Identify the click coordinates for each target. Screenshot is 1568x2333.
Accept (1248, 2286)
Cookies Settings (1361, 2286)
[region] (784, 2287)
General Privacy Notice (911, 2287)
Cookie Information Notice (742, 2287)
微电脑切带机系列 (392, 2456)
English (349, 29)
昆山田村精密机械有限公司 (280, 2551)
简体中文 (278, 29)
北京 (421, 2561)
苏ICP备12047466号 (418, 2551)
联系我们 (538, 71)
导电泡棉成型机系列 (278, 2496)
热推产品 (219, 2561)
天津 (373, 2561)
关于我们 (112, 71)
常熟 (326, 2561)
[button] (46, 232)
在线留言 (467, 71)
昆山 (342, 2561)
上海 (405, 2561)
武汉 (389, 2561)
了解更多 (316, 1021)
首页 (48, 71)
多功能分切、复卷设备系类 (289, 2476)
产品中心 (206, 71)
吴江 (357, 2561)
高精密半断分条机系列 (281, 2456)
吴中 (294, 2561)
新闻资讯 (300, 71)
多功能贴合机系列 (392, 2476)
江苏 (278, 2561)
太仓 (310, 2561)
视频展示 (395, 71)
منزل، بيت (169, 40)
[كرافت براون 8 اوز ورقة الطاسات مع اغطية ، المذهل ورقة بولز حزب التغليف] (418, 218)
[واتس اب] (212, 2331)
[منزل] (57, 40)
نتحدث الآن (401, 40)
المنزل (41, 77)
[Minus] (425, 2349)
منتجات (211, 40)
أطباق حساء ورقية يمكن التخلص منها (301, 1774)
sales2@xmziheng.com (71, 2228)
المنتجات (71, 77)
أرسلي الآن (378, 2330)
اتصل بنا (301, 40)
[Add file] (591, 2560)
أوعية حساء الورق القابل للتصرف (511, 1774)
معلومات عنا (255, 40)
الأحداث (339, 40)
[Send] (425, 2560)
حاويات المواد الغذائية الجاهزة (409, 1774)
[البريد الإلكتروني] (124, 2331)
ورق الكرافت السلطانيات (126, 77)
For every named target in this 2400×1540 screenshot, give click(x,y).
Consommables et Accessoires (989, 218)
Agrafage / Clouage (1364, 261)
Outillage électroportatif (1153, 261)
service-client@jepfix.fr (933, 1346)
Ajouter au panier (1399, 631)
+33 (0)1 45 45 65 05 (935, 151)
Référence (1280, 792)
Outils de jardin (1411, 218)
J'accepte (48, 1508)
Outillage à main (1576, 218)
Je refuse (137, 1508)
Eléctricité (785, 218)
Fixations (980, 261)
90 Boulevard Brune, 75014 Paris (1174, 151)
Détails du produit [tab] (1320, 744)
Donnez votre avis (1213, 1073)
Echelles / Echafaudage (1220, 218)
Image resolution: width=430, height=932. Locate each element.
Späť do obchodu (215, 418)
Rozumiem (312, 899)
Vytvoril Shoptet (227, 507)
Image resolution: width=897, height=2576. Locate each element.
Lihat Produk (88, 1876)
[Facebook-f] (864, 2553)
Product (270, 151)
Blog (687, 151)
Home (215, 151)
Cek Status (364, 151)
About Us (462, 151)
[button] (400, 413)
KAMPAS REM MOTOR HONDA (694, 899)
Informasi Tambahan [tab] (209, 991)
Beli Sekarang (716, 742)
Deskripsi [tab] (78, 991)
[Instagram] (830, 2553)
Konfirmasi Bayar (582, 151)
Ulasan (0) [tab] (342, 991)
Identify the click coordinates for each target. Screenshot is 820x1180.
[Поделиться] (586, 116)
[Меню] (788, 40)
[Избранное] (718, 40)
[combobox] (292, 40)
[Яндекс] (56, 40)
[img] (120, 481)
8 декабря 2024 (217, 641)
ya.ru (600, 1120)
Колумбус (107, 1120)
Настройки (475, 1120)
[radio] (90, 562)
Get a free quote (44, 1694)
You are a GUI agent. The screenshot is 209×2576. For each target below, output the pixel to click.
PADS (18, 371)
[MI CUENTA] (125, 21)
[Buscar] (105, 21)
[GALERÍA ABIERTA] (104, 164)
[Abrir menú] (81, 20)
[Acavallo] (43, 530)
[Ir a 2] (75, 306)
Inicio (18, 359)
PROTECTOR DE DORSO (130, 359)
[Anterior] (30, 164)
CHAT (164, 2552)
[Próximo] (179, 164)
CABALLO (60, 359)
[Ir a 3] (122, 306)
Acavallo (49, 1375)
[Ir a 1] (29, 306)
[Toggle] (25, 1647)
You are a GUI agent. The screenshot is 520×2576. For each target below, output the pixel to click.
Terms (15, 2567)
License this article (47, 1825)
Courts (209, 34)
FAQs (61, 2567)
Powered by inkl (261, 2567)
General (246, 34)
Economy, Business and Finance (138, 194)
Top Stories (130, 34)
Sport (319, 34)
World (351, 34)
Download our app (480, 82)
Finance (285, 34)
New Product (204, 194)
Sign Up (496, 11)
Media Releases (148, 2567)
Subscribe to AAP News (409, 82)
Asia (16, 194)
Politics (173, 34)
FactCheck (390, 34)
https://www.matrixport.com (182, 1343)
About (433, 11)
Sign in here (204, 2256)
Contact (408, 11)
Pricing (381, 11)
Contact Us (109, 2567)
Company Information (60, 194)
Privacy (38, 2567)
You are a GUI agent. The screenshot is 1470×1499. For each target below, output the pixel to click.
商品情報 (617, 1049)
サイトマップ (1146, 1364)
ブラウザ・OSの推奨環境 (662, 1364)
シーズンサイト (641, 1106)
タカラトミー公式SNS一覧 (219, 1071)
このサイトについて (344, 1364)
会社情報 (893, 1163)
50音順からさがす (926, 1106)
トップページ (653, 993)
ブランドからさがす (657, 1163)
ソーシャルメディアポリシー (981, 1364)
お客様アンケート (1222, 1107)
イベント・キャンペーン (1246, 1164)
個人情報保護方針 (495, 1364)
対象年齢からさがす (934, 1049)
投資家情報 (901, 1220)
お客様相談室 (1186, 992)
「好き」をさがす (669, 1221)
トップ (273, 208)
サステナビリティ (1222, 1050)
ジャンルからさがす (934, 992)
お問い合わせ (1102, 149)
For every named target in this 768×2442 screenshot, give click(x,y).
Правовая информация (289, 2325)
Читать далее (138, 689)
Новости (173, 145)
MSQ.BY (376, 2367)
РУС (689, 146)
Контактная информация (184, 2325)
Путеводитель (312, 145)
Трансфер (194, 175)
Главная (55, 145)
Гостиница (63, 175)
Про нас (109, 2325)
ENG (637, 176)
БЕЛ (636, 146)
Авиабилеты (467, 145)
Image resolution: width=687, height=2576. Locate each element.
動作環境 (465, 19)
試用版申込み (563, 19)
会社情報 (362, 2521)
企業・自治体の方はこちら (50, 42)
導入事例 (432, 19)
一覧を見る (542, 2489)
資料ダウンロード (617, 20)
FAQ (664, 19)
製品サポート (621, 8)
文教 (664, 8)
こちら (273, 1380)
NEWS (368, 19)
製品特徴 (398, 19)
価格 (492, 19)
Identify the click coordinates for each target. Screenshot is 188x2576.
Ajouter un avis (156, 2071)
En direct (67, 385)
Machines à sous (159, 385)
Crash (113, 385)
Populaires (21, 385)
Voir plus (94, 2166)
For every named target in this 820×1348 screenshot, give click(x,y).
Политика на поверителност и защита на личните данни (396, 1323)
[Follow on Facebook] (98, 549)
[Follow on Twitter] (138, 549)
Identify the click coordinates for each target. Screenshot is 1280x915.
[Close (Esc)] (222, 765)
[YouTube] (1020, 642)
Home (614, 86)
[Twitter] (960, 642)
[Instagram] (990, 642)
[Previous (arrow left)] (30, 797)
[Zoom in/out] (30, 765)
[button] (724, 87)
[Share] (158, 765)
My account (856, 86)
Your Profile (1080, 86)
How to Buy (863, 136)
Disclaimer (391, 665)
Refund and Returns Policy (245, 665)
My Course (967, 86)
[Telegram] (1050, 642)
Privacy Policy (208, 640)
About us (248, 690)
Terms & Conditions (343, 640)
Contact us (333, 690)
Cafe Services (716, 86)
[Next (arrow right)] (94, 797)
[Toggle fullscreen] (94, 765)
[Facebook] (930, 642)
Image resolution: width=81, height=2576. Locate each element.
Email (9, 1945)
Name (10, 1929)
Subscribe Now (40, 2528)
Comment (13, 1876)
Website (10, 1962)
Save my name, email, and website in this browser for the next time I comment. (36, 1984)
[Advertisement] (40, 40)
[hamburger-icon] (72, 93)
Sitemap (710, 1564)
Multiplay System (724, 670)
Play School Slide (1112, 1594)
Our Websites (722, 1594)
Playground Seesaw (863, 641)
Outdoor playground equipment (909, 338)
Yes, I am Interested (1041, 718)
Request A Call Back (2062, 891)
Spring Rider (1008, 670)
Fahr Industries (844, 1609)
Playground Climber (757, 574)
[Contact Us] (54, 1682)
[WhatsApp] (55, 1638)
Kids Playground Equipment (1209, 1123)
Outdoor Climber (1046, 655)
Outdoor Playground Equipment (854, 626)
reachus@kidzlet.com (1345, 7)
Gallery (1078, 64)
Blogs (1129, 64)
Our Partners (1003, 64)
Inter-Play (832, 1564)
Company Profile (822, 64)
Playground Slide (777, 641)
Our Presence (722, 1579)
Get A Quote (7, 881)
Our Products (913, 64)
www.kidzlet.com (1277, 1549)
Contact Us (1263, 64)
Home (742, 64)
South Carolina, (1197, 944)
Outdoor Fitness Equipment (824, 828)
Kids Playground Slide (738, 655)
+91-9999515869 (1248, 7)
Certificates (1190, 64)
==================================================
▶ **PROBLEM STATEMENT**
Look in the material above for the line with "关于我们 (112, 71)" and the line with "Echelles / Echafaudage (1220, 218)", and transcribe exactly those lines and all lines between them, nothing more.

▶ **ANSWER FOR THIS EXERCISE**
关于我们 (112, 71)
常熟 (326, 2561)
[button] (46, 232)
在线留言 (467, 71)
昆山 (342, 2561)
上海 (405, 2561)
武汉 (389, 2561)
了解更多 (316, 1021)
首页 (48, 71)
多功能分切、复卷设备系类 (289, 2476)
产品中心 (206, 71)
吴江 (357, 2561)
高精密半断分条机系列 (281, 2456)
吴中 (294, 2561)
新闻资讯 (300, 71)
多功能贴合机系列 (392, 2476)
江苏 (278, 2561)
太仓 (310, 2561)
视频展示 (395, 71)
منزل، بيت (169, 40)
[كرافت براون 8 اوز ورقة الطاسات مع اغطية ، المذهل ورقة بولز حزب التغليف] (418, 218)
[واتس اب] (212, 2331)
[منزل] (57, 40)
نتحدث الآن (401, 40)
المنزل (41, 77)
[Minus] (425, 2349)
منتجات (211, 40)
أطباق حساء ورقية يمكن التخلص منها (301, 1774)
sales2@xmziheng.com (71, 2228)
المنتجات (71, 77)
أرسلي الآن (378, 2330)
اتصل بنا (301, 40)
[Add file] (591, 2560)
أوعية حساء الورق القابل للتصرف (511, 1774)
معلومات عنا (255, 40)
الأحداث (339, 40)
[Send] (425, 2560)
حاويات المواد الغذائية الجاهزة (409, 1774)
[البريد الإلكتروني] (124, 2331)
ورق الكرافت السلطانيات (126, 77)
For every named target in this 2400×1540 screenshot, give click(x,y).
Consommables et Accessoires (989, 218)
Agrafage / Clouage (1364, 261)
Outillage électroportatif (1153, 261)
service-client@jepfix.fr (933, 1346)
Ajouter au panier (1399, 631)
+33 (0)1 45 45 65 05 (935, 151)
Référence (1280, 792)
Outils de jardin (1411, 218)
J'accepte (48, 1508)
Outillage à main (1576, 218)
Je refuse (137, 1508)
Eléctricité (785, 218)
Fixations (980, 261)
90 Boulevard Brune, 75014 Paris (1174, 151)
Détails du produit [tab] (1320, 744)
Donnez votre avis (1213, 1073)
Echelles / Echafaudage (1220, 218)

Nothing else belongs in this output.